As part of the discussion of moving from Keras2 to Keras3, see #36 (comment)
Describe the solution you'd like
I have begun the conversion to using PyTorch but I have some questions regarding your original implementation. Feedback on this conversion would be most appreciated. My implementation can be found here:
https://github.com/aweaver1fandm/fetch/tree/pytorch
The implementation is not yet complete but is at a point where I can't proceed further until I'm sure it's moving in the correct direction.
-
Is the transfer training procedure (found in fetch/transfer_train.py) correct. I was unsure about the number of epochs when a layer is unfrozen. I tried to implement what you wrote in the paper but it was a bit vague when it came to the part about unfreezing layers
-
Does the data preparation (found in _data_from_h5 in fetch/puslar_data.py) seem to match what you originally did?
-
In the paper you talk about unfreezing layers, but based on the picture in that paper the term "layer" is a bit ambiguous and depends on the architecture of the CNN. That is, for example, it would be different for densenet architectures compared to vgg architectures.
a. Is that a correct interpretation of what you meant?
b.
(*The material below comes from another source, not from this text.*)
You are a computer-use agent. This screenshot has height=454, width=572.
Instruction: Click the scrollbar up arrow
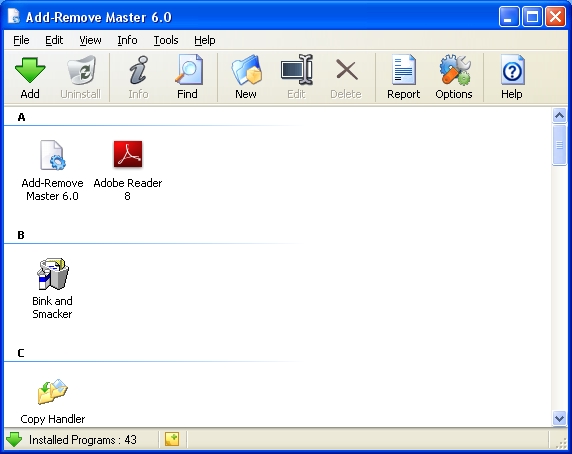tap(559, 116)
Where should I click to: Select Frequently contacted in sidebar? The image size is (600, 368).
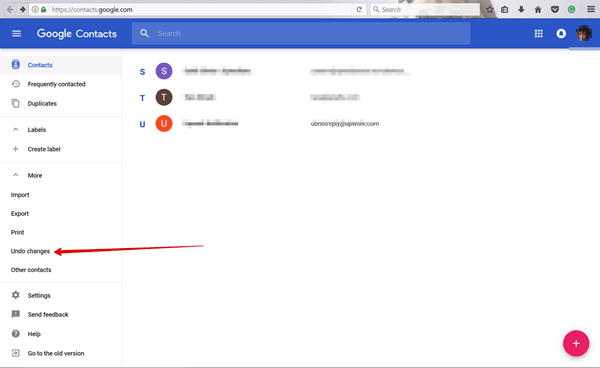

Do the custom unfreeze functions in fetch/model.py seem to capture that meaning? -
Based on your code, it seems that Guassian noise is only added to the freq data. Is that correct?
-
Do the model setups for transfer training an individual CNN (see TorchVisionModel in fetch/model.py) look correct in terms of matching how you modified them?
For transfer training I purposefully used an output layer with one neuron, instead of two as you did. This would seem to be the way to go because at this point it's a binary classification problem and the single output is the probability it's a pulsar
I've pulled the training and test data from http://astro.phys.wvu.edu/fetch/. I do an 85/15 random split of the training data for training and validation and use the test data to evaluate once the model is trained.